* Begin AVAILABLE DATA *

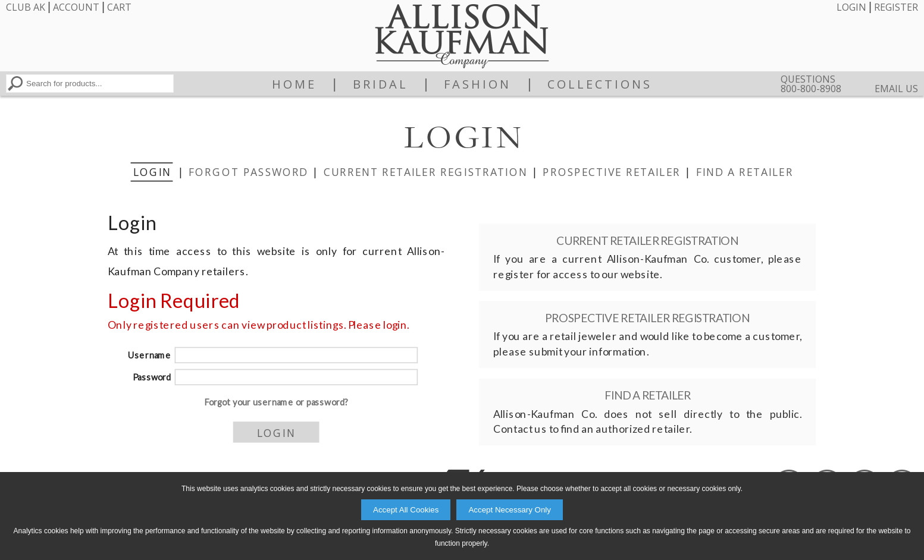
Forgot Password (248, 171)
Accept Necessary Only (509, 509)
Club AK (26, 7)
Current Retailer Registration (425, 171)
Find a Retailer (744, 171)
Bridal (380, 84)
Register (896, 7)
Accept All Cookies (406, 509)
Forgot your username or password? (275, 402)
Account (76, 7)
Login (851, 7)
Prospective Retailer (612, 171)
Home (294, 84)
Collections (600, 84)
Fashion (477, 84)
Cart (119, 7)
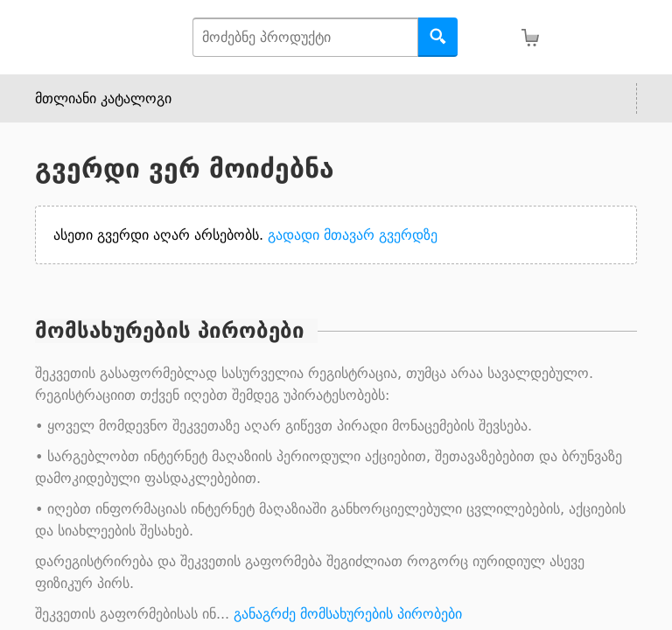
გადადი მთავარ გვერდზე (353, 234)
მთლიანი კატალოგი (103, 98)
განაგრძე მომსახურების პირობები (347, 613)
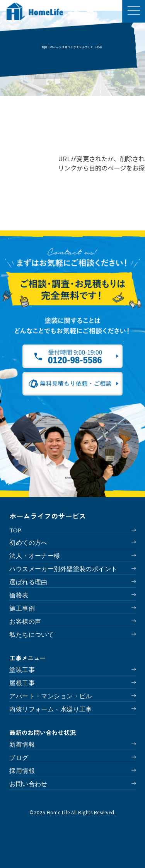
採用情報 (22, 771)
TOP (15, 530)
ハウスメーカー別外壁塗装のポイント (63, 569)
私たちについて (31, 634)
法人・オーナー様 (34, 556)
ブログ (19, 757)
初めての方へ (28, 542)
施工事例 (22, 608)
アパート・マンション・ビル (50, 696)
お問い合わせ (28, 784)
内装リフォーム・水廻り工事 (50, 709)
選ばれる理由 (28, 582)
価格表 (19, 595)
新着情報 (22, 744)
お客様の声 (25, 621)
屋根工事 (22, 683)
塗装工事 (22, 670)
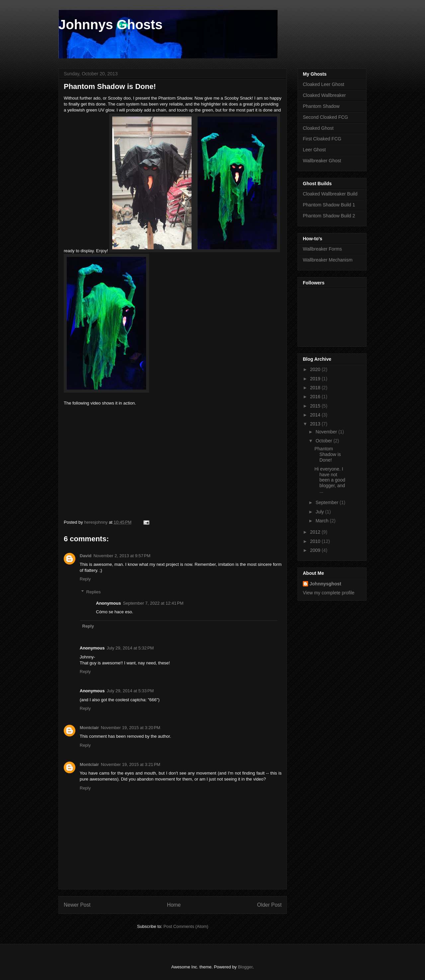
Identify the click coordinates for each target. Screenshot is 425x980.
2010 (316, 541)
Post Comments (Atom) (186, 926)
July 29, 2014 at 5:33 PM (130, 690)
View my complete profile (328, 593)
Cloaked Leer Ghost (323, 84)
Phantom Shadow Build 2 (329, 216)
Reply (85, 579)
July (320, 512)
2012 (316, 532)
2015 (316, 406)
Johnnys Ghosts (110, 24)
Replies (93, 592)
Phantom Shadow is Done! (328, 454)
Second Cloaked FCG (325, 117)
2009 (316, 550)
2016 (316, 396)
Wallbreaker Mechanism (328, 260)
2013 (316, 424)
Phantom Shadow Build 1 (329, 205)
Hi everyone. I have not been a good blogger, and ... (330, 480)
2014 (316, 415)
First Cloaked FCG (322, 139)
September (327, 503)
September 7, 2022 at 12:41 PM (153, 603)
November (326, 432)
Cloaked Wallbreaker (324, 95)
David (85, 555)
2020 (316, 369)
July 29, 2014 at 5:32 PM (130, 648)
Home (174, 905)
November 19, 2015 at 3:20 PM (131, 727)
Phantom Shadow (321, 106)
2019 (316, 379)
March (323, 521)
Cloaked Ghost (318, 128)
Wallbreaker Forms (322, 249)
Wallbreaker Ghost (322, 161)
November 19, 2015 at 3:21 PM (131, 764)
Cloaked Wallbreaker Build (330, 194)
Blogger (245, 967)
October (324, 441)
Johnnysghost (325, 584)
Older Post (269, 905)
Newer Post (77, 905)
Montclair (89, 727)
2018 (316, 388)
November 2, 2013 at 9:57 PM (122, 555)
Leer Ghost (314, 150)
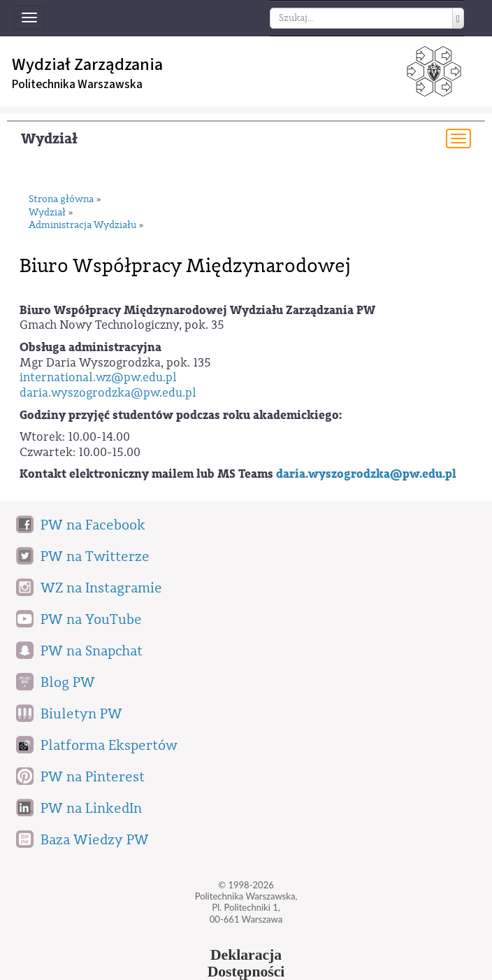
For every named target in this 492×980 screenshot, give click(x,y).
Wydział (49, 139)
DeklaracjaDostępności (246, 963)
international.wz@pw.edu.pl (98, 377)
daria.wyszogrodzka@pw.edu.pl (108, 392)
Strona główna (61, 199)
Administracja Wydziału (82, 225)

* End AVAILABLE DATA *

Rewrite all of the material above, putting "Hidden" in place of every "Cloaked" and leaving everything else unchanged. Omit the pictures from your answer.

_RIGHT ANSWER_.
Forgot Password (248, 171)
Accept Necessary Only (509, 509)
Club AK (26, 7)
Current Retailer Registration (425, 171)
Find a Retailer (744, 171)
Bridal (380, 84)
Register (896, 7)
Accept All Cookies (406, 509)
Forgot your username or password? (275, 402)
Account (76, 7)
Login (851, 7)
Prospective Retailer (612, 171)
Home (294, 84)
Collections (600, 84)
Fashion (477, 84)
Cart (119, 7)
გადადი მთავარ გვერდზე (353, 234)
მთლიანი კატალოგი (103, 98)
განაგრძე მომსახურების პირობები (347, 613)
採用情報 (22, 771)
TOP (15, 530)
ハウスメーカー別外壁塗装のポイント (63, 569)
私たちについて (31, 634)
法人・オーナー様 (34, 556)
ブログ (19, 757)
初めての方へ (28, 542)
施工事例 (22, 608)
アパート・マンション・ビル (50, 696)
お問い合わせ (28, 784)
内装リフォーム・水廻り工事 (50, 709)
選ばれる理由 (28, 582)
価格表 (19, 595)
新着情報 (22, 744)
お客様の声 (25, 621)
屋根工事 (22, 683)
塗装工事 (22, 670)
Identify the click coordinates for each target. Screenshot is 425x980.
2010 (316, 541)
Post Comments (Atom) (186, 926)
July 29, 2014 at 5:33 PM (130, 690)
View my complete profile (328, 593)
Hidden Leer Ghost (323, 84)
Phantom Shadow Build 2 (329, 216)
Reply (85, 579)
July (320, 512)
2012 (316, 532)
2015 (316, 406)
Johnnys Ghosts (110, 24)
Replies (93, 592)
Phantom Shadow is Done! (328, 454)
Second Hidden FCG (325, 117)
2009 (316, 550)
2016 (316, 396)
Wallbreaker Mechanism (328, 260)
2013 (316, 424)
Phantom Shadow Build 1 (329, 205)
Hi everyone. I have not been a good blogger, and ... (330, 480)
2014 (316, 415)
First Hidden FCG (322, 139)
September (327, 503)
September 7, 2022 at 12:41 PM (153, 603)
November (326, 432)
Hidden Wallbreaker (324, 95)
David (85, 555)
2020 (316, 369)
July 29, 2014 at 5:32 PM (130, 648)
Home (174, 905)
November 19, 2015 at 3:20 PM (131, 727)
Phantom Shadow (321, 106)
2019 (316, 379)
March (323, 521)
Hidden Ghost (318, 128)
Wallbreaker Forms (322, 249)
Wallbreaker Ghost (322, 161)
November 19, 2015 at 3:21 PM (131, 764)
Hidden Wallbreaker Build (330, 194)
Blogger (245, 967)
October (324, 441)
Johnnysghost (325, 584)
Older Post (269, 905)
Newer Post (77, 905)
Montclair (89, 727)
2018 (316, 388)
November 2, 2013 at 9:57 PM (122, 555)
Leer Ghost (314, 150)
For every named target in this 492×980 screenshot, give click(x,y).
Wydział (49, 139)
DeklaracjaDostępności (246, 963)
international.wz@pw.edu.pl (98, 377)
daria.wyszogrodzka@pw.edu.pl (108, 392)
Strona główna (61, 199)
Administracja Wydziału (82, 225)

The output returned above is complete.